Questions with regards to reproducing training and inference result

Question

Questions with regards to reproducing training and inference result

Closed this issue 4 months ago · 2 comments

Dear authors,

Thank you for the great paper and for providing open source code. I would hope to clarify some detail with regards to your training and inference/evaluation.

inference/evaluation

I used your model checkpoint and the VB-demand dataset which you shared through google drive to perform evaluation on the VB-demand test set. Here are the results that I obtained:
pesq: 3.4957
csig: 4.65187
cbak: 3.86279
covl: 4.13774

The results seems to be slightly different from the results that you shared in #9 , which are:
pesq: 3.4957
csig: 4.72751
cbak: 3.95033
covl: 4.22494

I am unsure what causes the differences in the csig, cbak, covl scores, and wonder if you may have any clues about it?
For your information, I used librosa to load the test audios at 16k sampling rate, and used pysepm.composite to compute these scores. My pysepm version is 0.1.

Training,

In section 3.1 of your interspeech paper, it was written that " The learning rate was set initially to 0.0005 and halved every 30 epoch". With regards to this statement, may I clarify if you stopped training after every 30 epochs, halved the learning rate in the config file and then resumed training?

May I also clarify if the checkpoint you provided is the best checkpoint or the last checkpoint during the 100 epochs of training?

Thank you for reading and I hope to hear back from you.

Answer 1 · 2024-05-27T10:55:20.000Z

Hi,

For your first question, the tool I used in the code to calculate the objective metrics was directly inherited from CMGAN.
I also noticed that its results differ slightly from those calculated by the pysepm package, but to ensure a fair comparison with CMGAN, I used the tools they provided.

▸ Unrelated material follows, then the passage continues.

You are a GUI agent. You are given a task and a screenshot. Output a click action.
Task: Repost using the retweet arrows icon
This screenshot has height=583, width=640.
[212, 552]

For your second question, in the conference version, we halved the learning rate every 30 epochs.
However, in subsequent work, we found that using an exponential decay method yields better results, so the method provided in this repository is the latter.

Lastly, the checkpoint I put in this repository is the best checkpoint.

Answer 2 · 2024-05-27T13:18:59.000Z

Thank you very much for addressing my questions.